Recensione: War Chant
Primo album in carriera per gli statunitensi Thunder Tribe, gruppo che con questo “War Chant” da prova tangibile della propria esistenza incidendo un lavoro ben confezionato, fonte di sicura approvazione da parte dei sostenitori dell’Heavy Metal sanguigno e battagliero.
Negli oltre quaranta minuti di musica che compongono il lavoro, il combo a stelle e strisce dimostra di saper forgiare ottime melodie, sorrette da una serie di riff granitici e da una sezione ritmica compatta e violenta, come del resto vuole la tradizione del genere.
L’opener “More Wicked Than Not”, conferma quanto appena esposto, segnalandosi positivamente per l’ottimo operato svolto dalle due chitarre, in grado di ingaggiare un vero e proprio duello in un intermezzo strumentale perfettamente riuscito e di piacevole ascolto, il quale culmina in una serie di assolo lancinanti, subito doppiati da un refrain semplice ed orecchiabile.
La successiva “Part Of The Black”, si assesta su velocità maggiormente cadenzate che permettono al quintetto di concentrarsi su melodie più ricercate e crepuscolari, le quali si sublimano ancora una volta nel lavoro chitarristico dei bravi Ronnie Duncan e Rick Sargent, protagonisti nuovamente di una serie di parti soliste di primo livello, accompagnate dalla voce del singer, abile nel confezionare un Refrain malinconico ed evocativo.
Sulle medesime coordinate si muove anche la splendida “Echo’s Of A New Day”, traccia che riesce a mantenere l’album su ottimi livelli qualitativi, conservando tutte le caratteristiche tipiche del sound del gruppo e rendendo il tutto molto dinamico e mai banale: la conferma di un songwriting curato e di ottima fattura.
Atmosfere rilassanti e mistiche creano lo sfondo per la breve “Saying Goodbye”, ballad semplice, contaminata da un vago sapore pinkfloydiano, che tuttavia avrebbe potuto avere un maggiore impatto positivo se caratterizzata da un coro più ispirato che, contrariamente alle aspettative, si presenta opaco e poco esaltante.

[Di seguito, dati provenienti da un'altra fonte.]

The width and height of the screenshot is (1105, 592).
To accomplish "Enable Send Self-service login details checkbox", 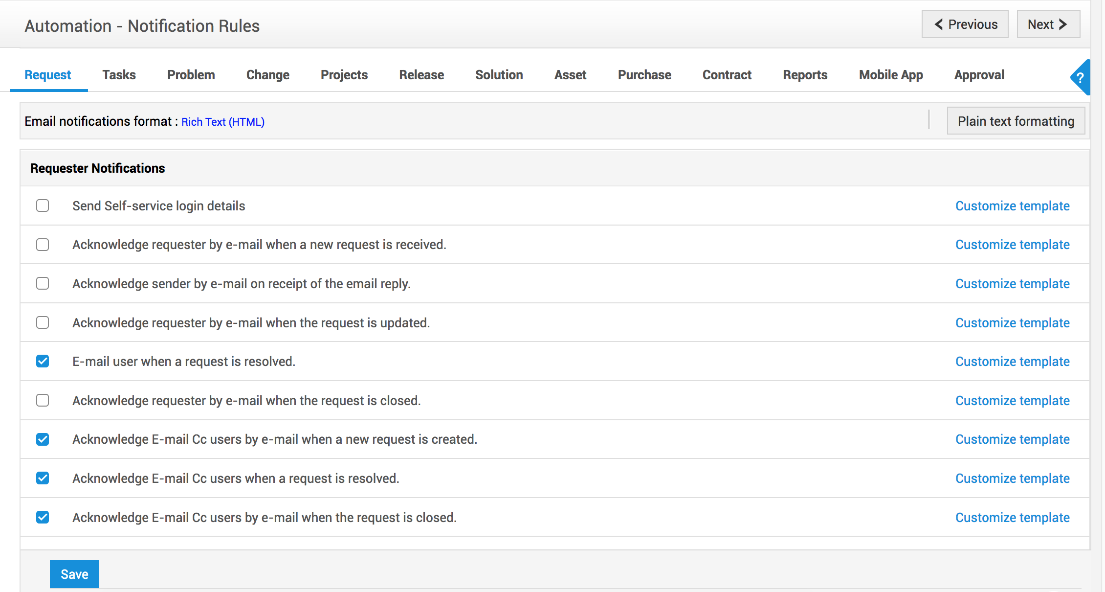I will [x=43, y=205].
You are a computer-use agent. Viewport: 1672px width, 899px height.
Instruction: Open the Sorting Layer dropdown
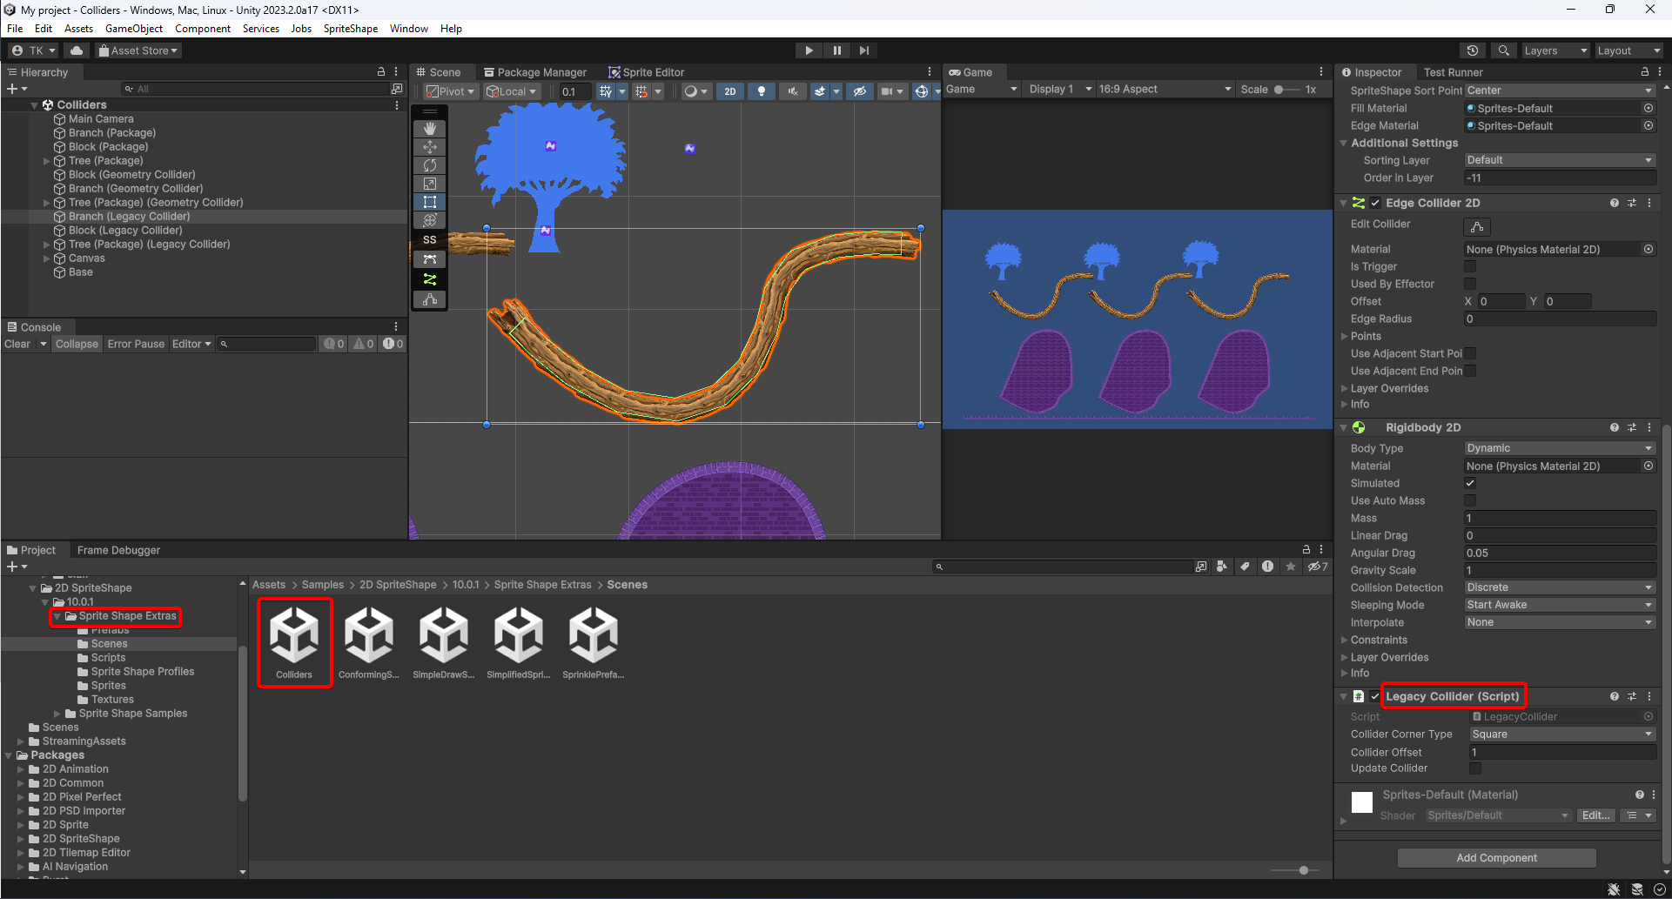[1558, 159]
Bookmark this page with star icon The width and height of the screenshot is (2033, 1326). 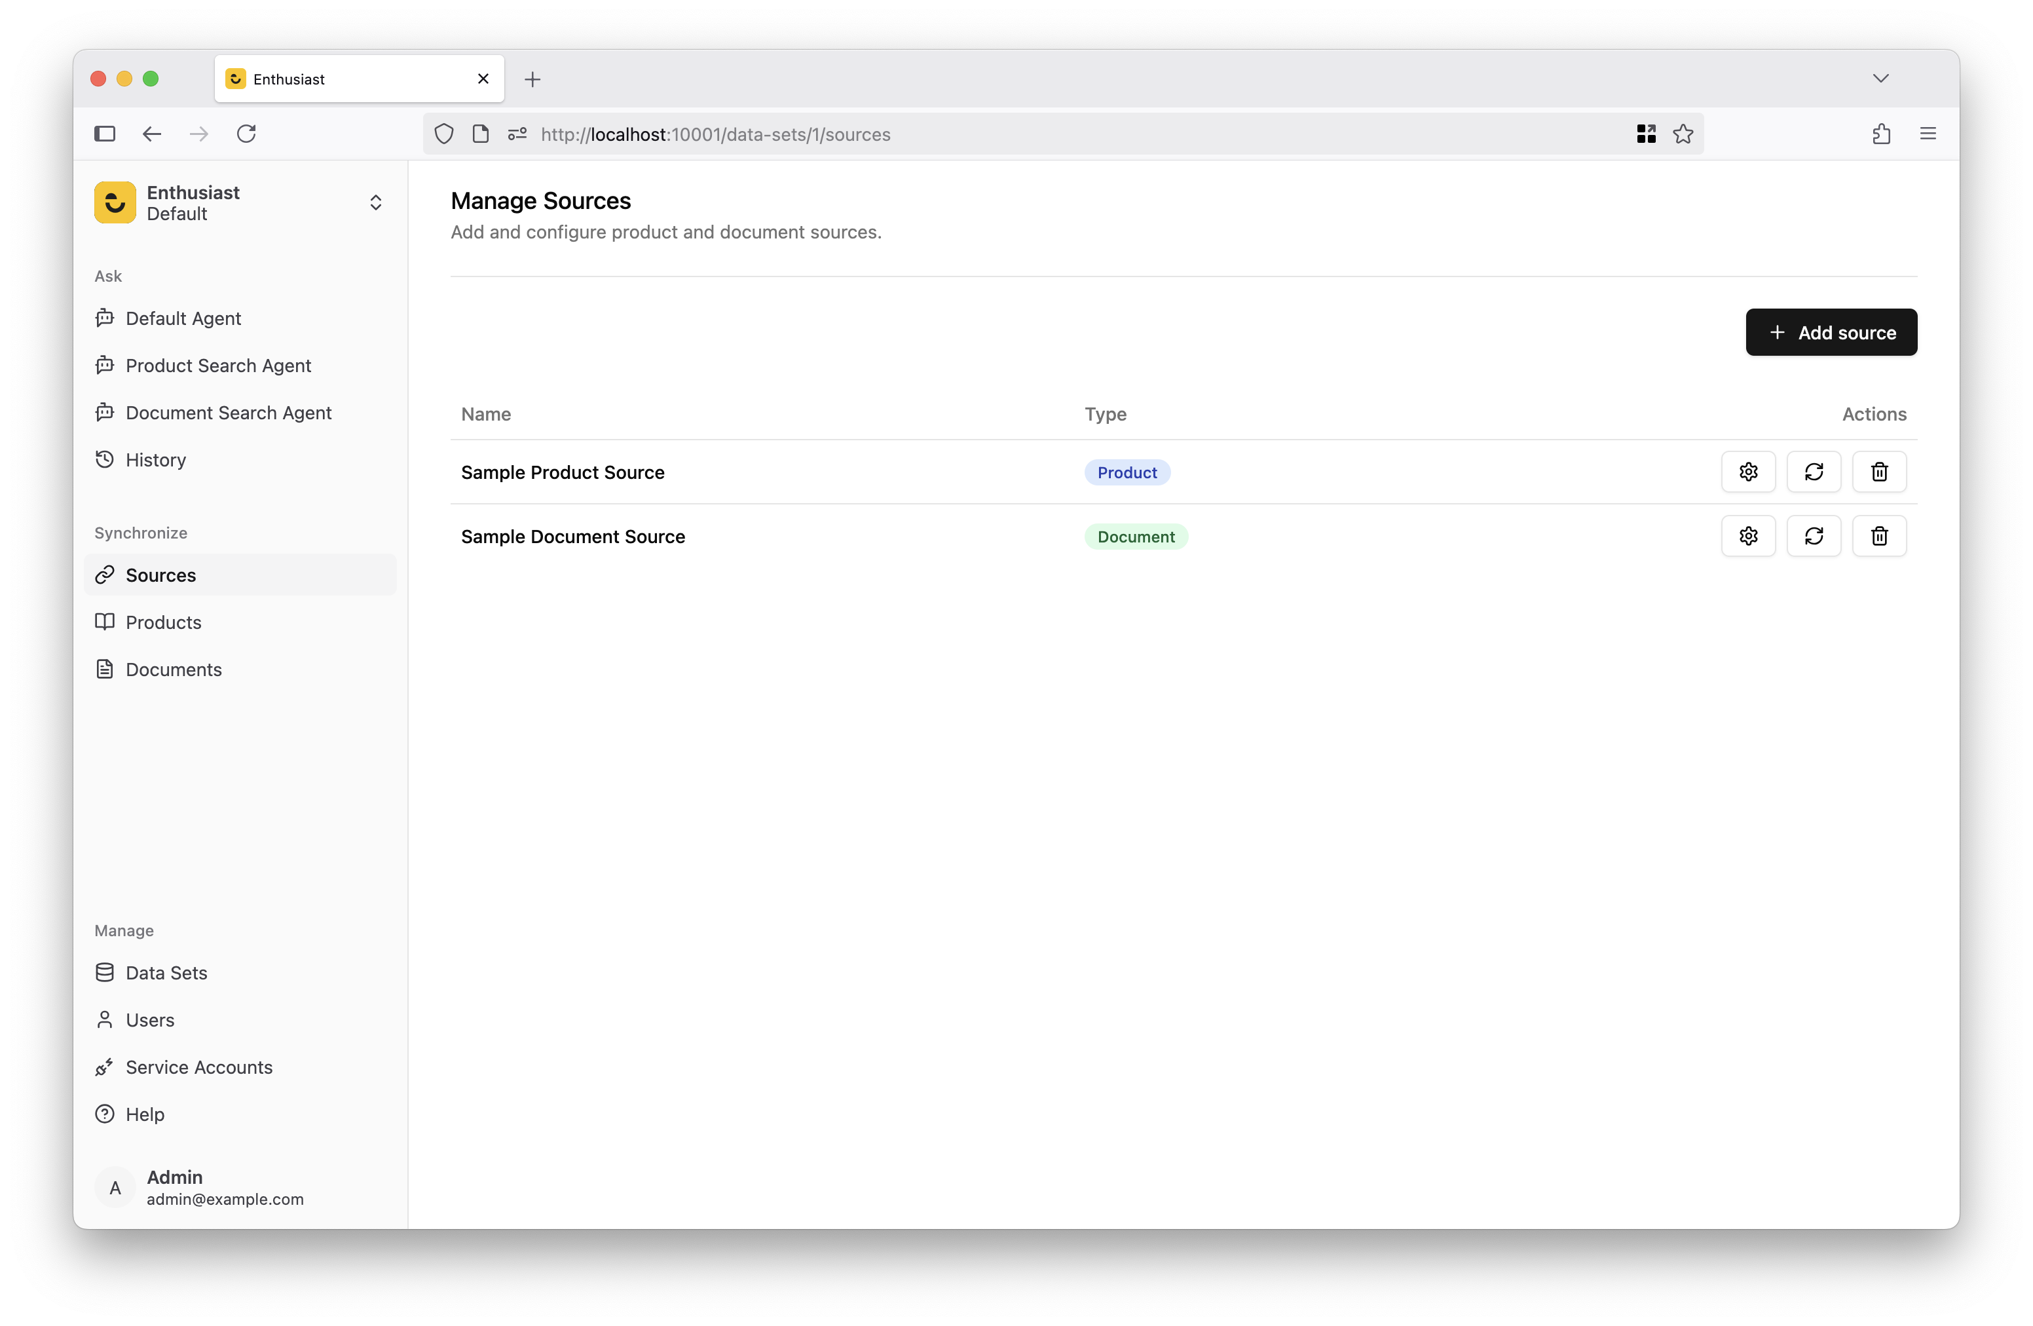tap(1682, 134)
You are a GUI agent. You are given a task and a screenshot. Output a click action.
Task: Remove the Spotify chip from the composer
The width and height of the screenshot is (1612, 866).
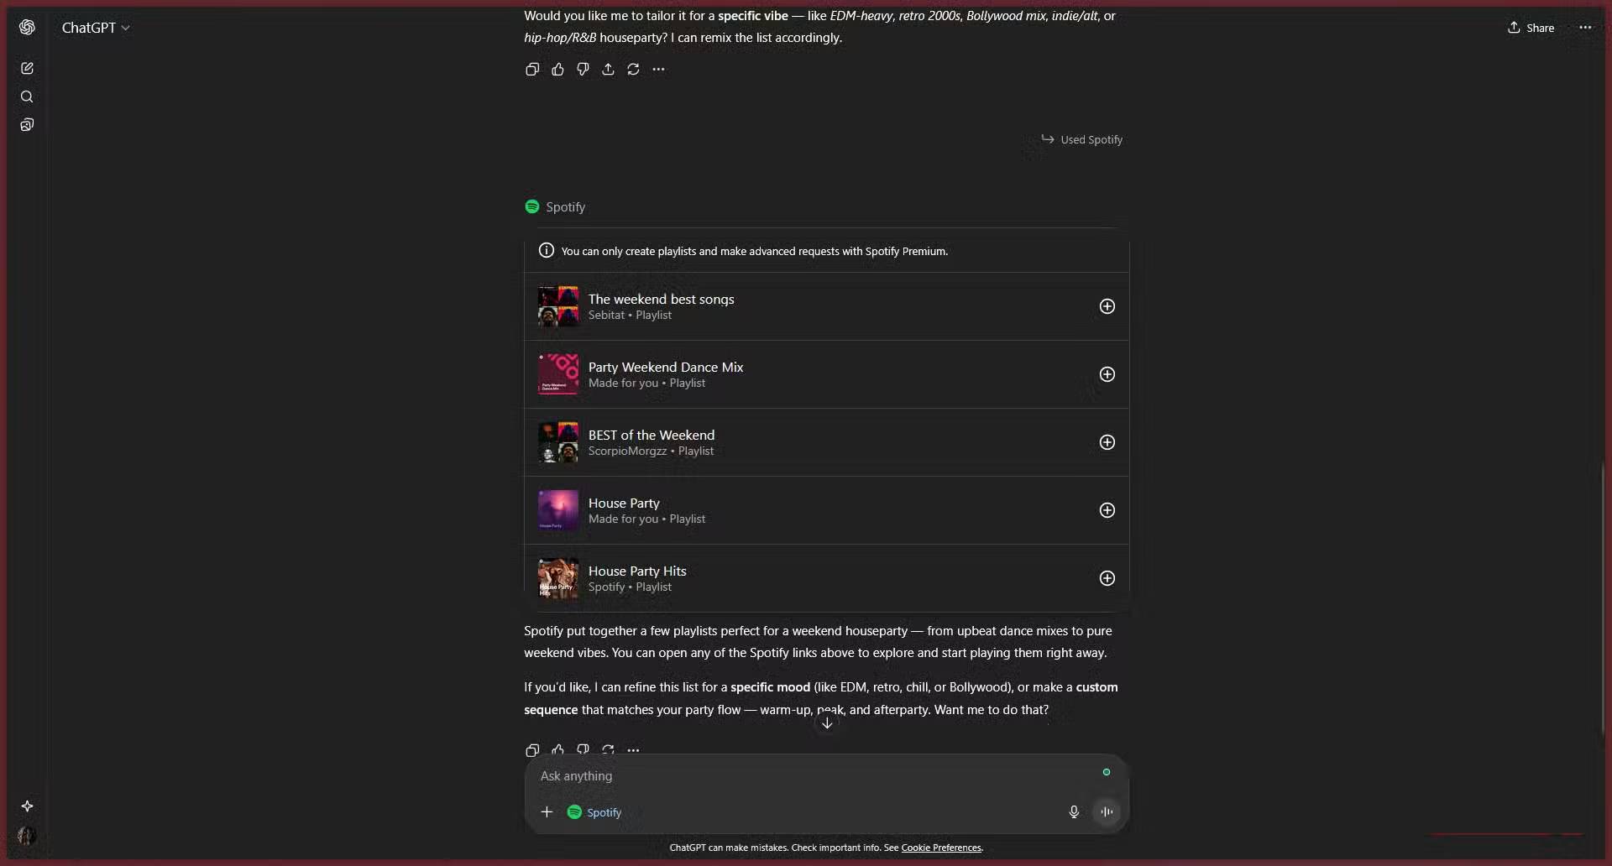[x=594, y=811]
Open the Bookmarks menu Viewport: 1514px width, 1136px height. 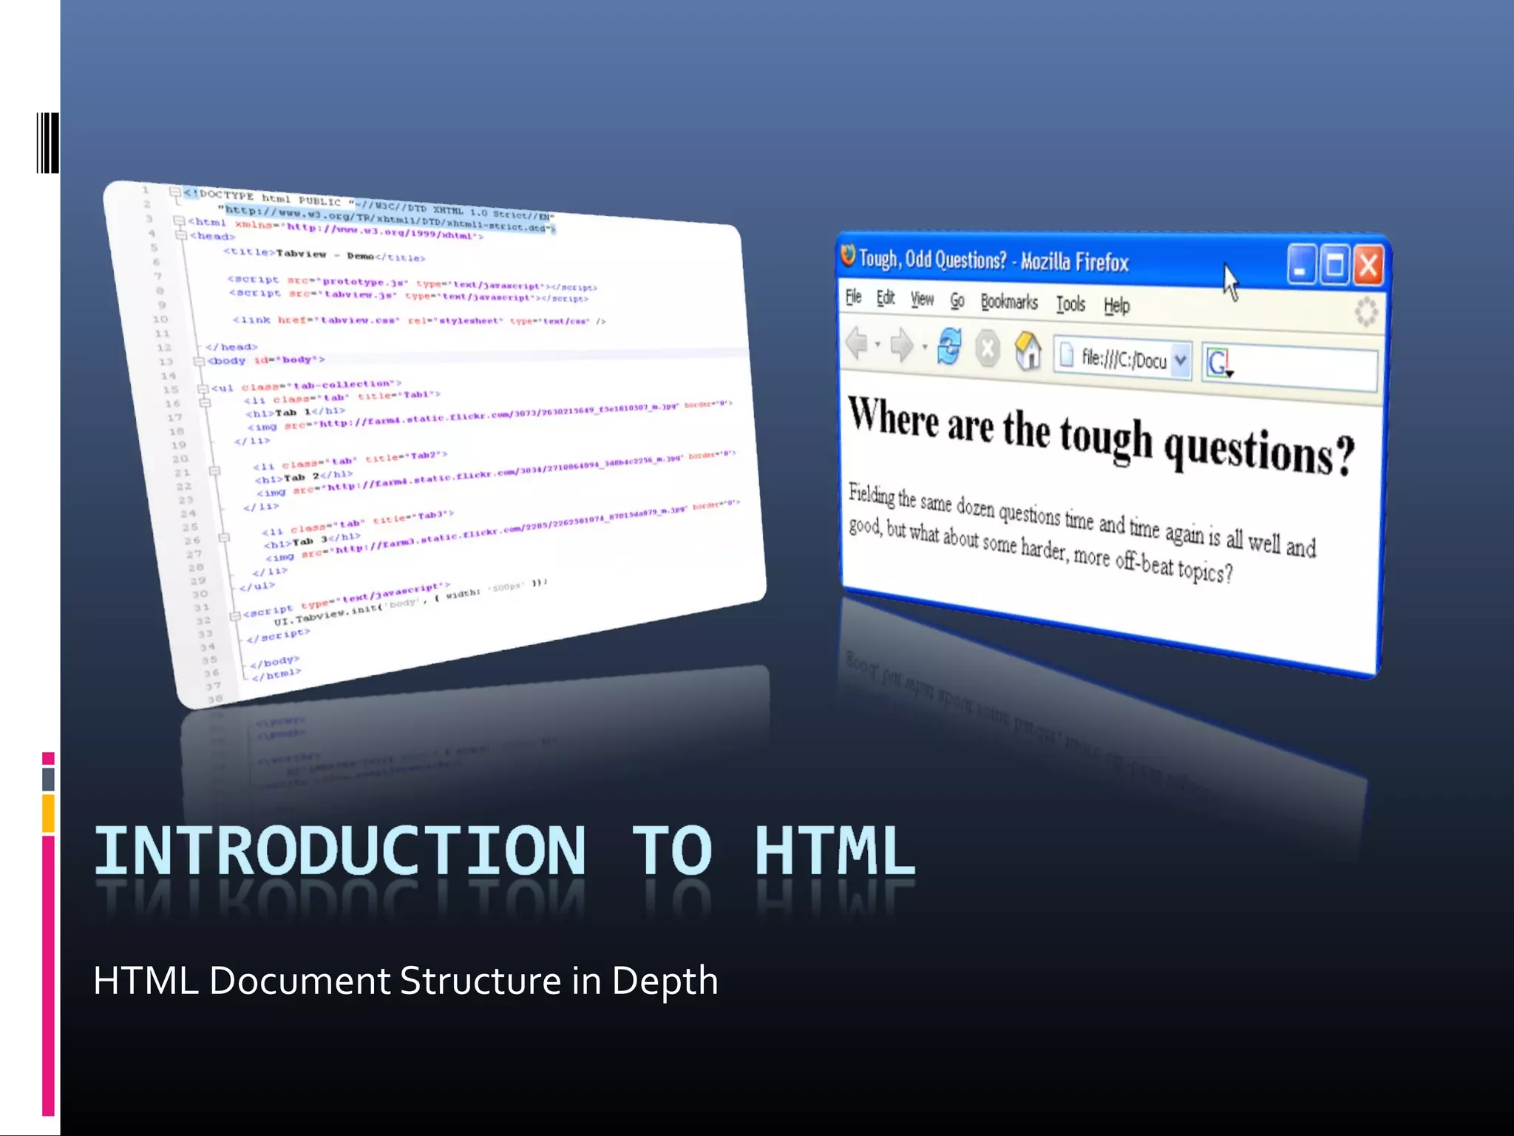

Il gruppo corregge subito la rotta sulle note della bella “The Light”, nuova ballad malinconica, abile nell’alternare interessanti passaggi acustici ed arpeggiati a momenti più energici, in cui a dominare la situazione sono le evocative melodie vocali interpretate con sapienza da Michael Duncan, vocalist di elevata caratura, in questa occasione molto vicino nel ricordare lo stile di Ozzy Osbourne per un risultato finale davvero eccellente.
Si abbandonano poi le cadenze appena ascoltate, per tornare con successo a fendere l’aria a colpi di un Heavy Metal violento e spietato, spina dorsale della feroce “Believe”. È il buon preludio della solenne Title Track, brano che sembra voler rendere il pubblico spettatore di una cruenta battaglia al cui termine rimane un’atmosfera desolante e carica di mestizia.
La seguente “It’s A Lie” è invece una ventata di aria fresca nel sound del combo americano: interessante e divertente l’agile alternanza di una serie di riff massicci e Sabbathiani a melodie a tratti quasi riconducibili allo stile dei Beatles.
Il gruppo si congeda infine con un ultimo trittico composto dalla orientaleggiante “Fly”, seguita dalla sublime ed elettro acustica “Above The Blue” e dalla conclusiva “Watching It Burn”, episodio nel quale torna ad aleggiare l’ombra dei titanici Black Sabbath per l’ottimo epilogo di un album notevole, preparato da una band forse non originalissima ma molto sicura delle proprie capacità tecniche e compositive.
Una possibile certezza per il futuro.